"La Presse", 23 avril 2003

 

Nudisme informatique

 

Nicolas Ritoux

Le collectif 01001011 10101101.ORG fête les deux ans son projet de «nudisme informatique». Une expérience qui encourage la réflexion sur la sauvegarde de notre vie privée face aux technologies.

Les membres du collectif italien 0100101110101101.ORG refusent de dire leurs vrais noms, et on ne sait même pas combien ils sont. Par contre, il est très facile d'accéder aux derniers courriels de leurs petites amies, ou de savoir où ils se trouvaient le 7 décembre 2002 à 15 heures 42. C'est le principe de leur projet intitulé Life Sharing.

Tout d'abord, 010010111 0101101.ORG a ouvert un site Web permettant au simple internaute d'imiter un pirate informatique s'introduisant dans leur ordinateur. Outre leurs pages ouvertes au public, on pouvait aussi visiter leurs courriels privés, les icônes de leur bureau et même des dossiers-systèmes que les administrateurs informatiques protègent d'habitude avec soin (dans le cas de ce site, il s'agit d'un système Linux).

La seconde phase de leur projet consistait à relier ce site Web au localisateur GPS d'un de leurs téléphones portables. Vingt-quatre heures sur 24 pendant toute l'année 2002, leur emplacement géographique précis était indiqué en direct sur une carte numérique, qu'il s'agisse de leur ville de résidence (Barcelone), ou d'une des nombreuses villes parcourues lors de leurs visites dans des événements artisitiques européens. Un alibi en or pour cette «bande de pirates» (selon leur propres mots), puisque tous ces déplacements sont archivés sur le site.

D'où le principe du «nudisme informatique». Toute tentative pour cacher ses données personnelles étant vaine dans notre société informatisée, autant tout montrer à tout le monde. Le collectif résume cette idée en une épitaphe: «L'intimité, c'est stupide.»

«Les artistes remettent depuis longtemps en question les valeurs socio-économiques de l'authenticité, de la propriété et de la vie privée. Mais 0100101110101101.ORG tire avantage de la nature et de la structure des technologies liées à Internet pour repousser les limites de ces débats», pense Mark Tribe, fondateur de Rhizome.org, une communauté virtuelle d'artistes-programmeurs.

Une «bande de pirates»

Ce collectif au nom bizarre (une allusion au langage binaire des ordinateurs) n'en est pas à son premier forfait. En 1998, il a acheté le nom de domaine Vaticano.org avant que le Vatican n'y pense.
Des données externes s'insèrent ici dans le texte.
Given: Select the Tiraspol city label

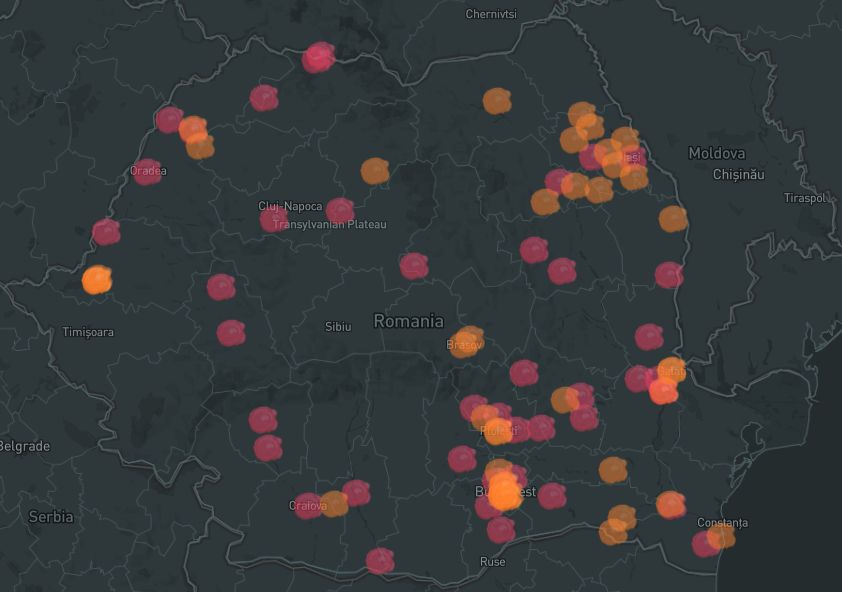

Sa version reprenait entièrement l'allure du vrai site officiel (Vatican.va) mais avec de «légères modifications», histoire d'effrayer le pèlerin.

La même année, les membres du collectif révélaient lors d'une exposition de l'artiste serbe Darko Maver à la Biennale de Venise que ce dernier n'existait pas. Depuis deux ans, ils avaient inventé de toutes pièces son histoire, ses oeuvres, son incarcération injuste, le mouvement de soutien pour sa libération, et finalement sa mort. Grâce à l'Internet, ils avaient réussi à entretenir toutes les démarches et correspondances nécessaires pour faire vivre ce canular.

Leurs expériences impliquent le plus souvent le piratage d'ordinateurs à distance, et la contrefaçon de sites Web. Le tout baigné dans une esthétique qui peut être difficile d'accès pour le néophyte, car elle puise dans les interfaces de Linux (un système d'exploitation que l'on trouve surtout dans les serveurs) et dans la programmation informatique.

Quand on leur demande si le citoyen moyen sera en mesure de comprendre leur art, ces Méditerranéens au sang chaud ne se laissent pas faire. «Qu'en est-il du fait que nous devions communiquer en anglais avec vous, alors que cette langue nous tape sur les nerfs? Est-ce que ce fossé n'est pas plus grand qu'entre des gens qui ont lu les manuels d'utilisation de leurs logiciels ou qui ne les ont pas lus?»

Pour eux, le piratage informatique n'est qu'une manière parmi d'autres de s'approprier la technologie de manière créative. «Certaines personnes ont cette pulsion incontrôlable de démonter des mécanismes qu'ils ne sont même pas sûrs de pouvoir remonter ensuite, juste pour voir comment ils marchent.»